Work item » Copy each entry below unchanged; the images do not go in the copy.

Exercise inputs »

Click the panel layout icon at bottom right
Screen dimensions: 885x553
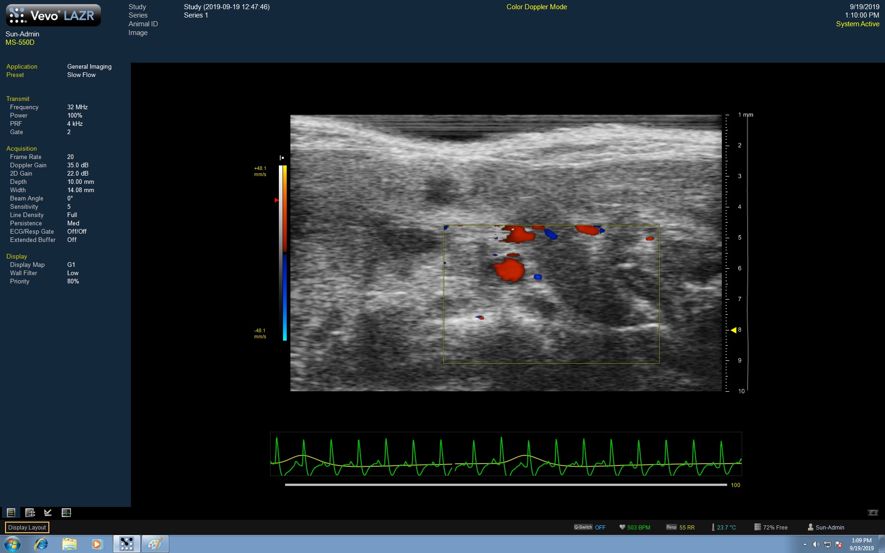click(873, 512)
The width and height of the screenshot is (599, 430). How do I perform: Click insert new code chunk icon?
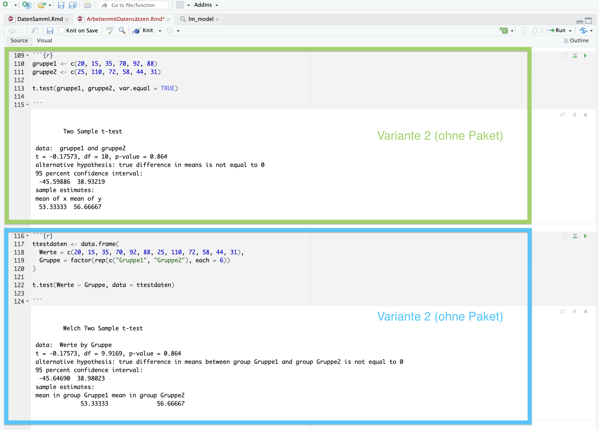[503, 30]
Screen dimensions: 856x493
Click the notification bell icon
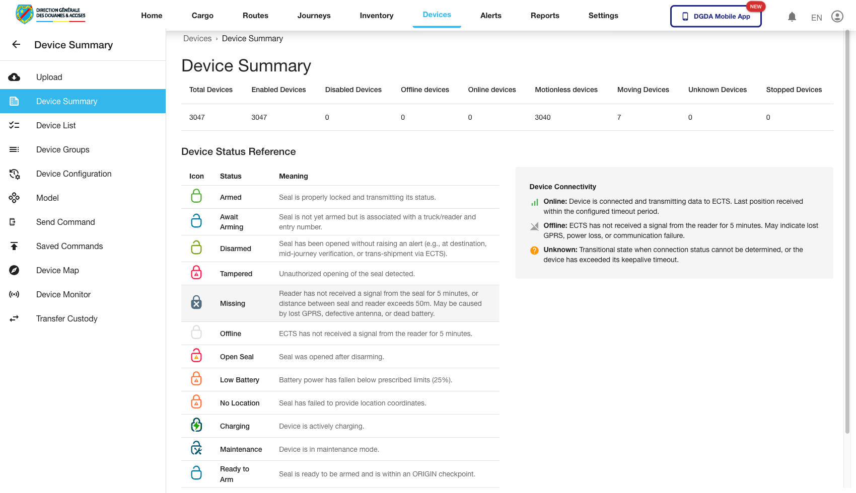pyautogui.click(x=792, y=16)
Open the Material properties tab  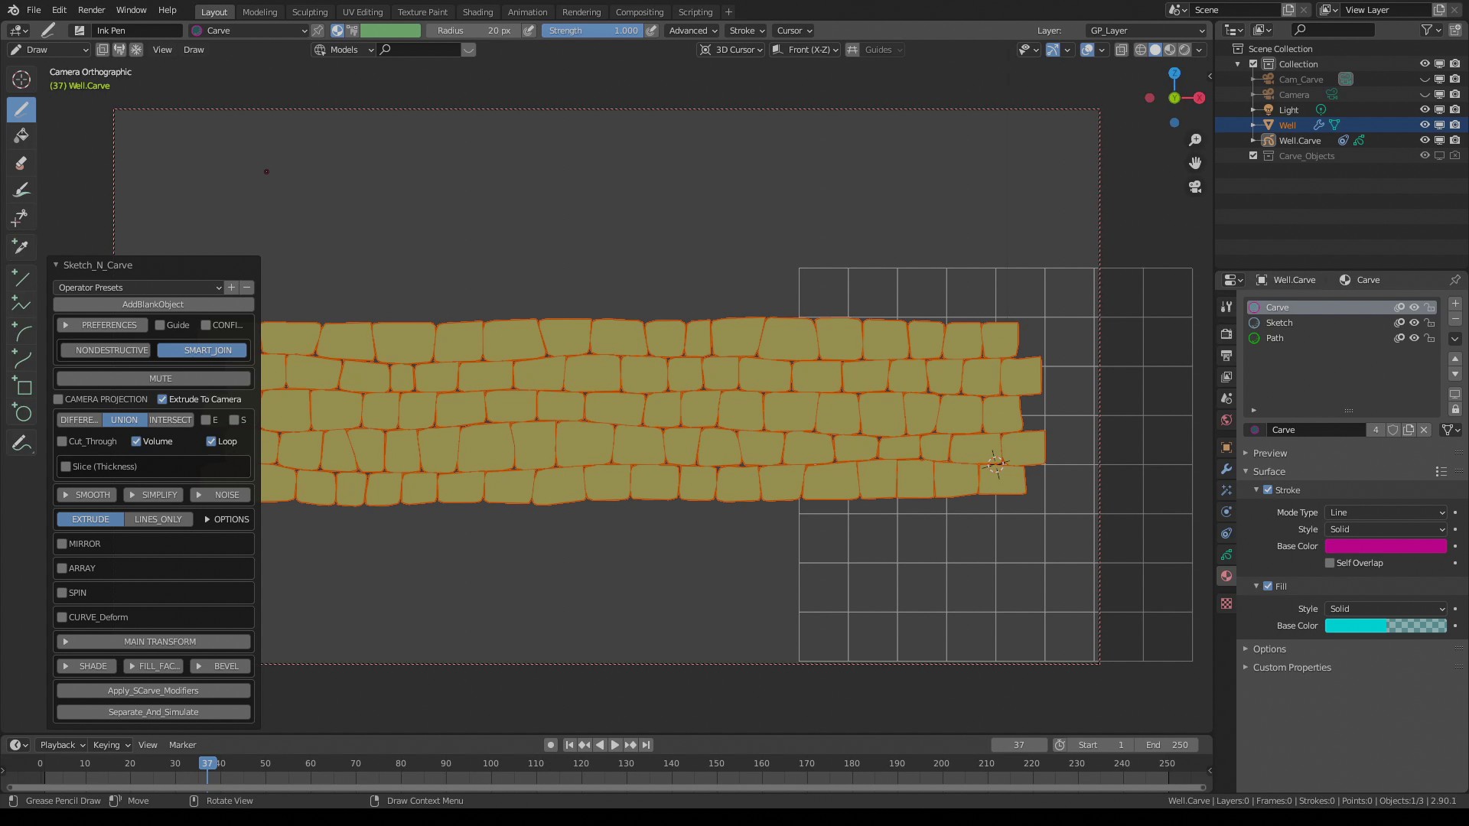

Written solution »
Click the panel layout icon at bottom right
Screen dimensions: 885x553
click(873, 512)
The width and height of the screenshot is (599, 430). How do I perform: Click insert new code chunk icon?
[503, 30]
Screen dimensions: 856x493
Click the notification bell icon
pyautogui.click(x=792, y=16)
Open the Material properties tab  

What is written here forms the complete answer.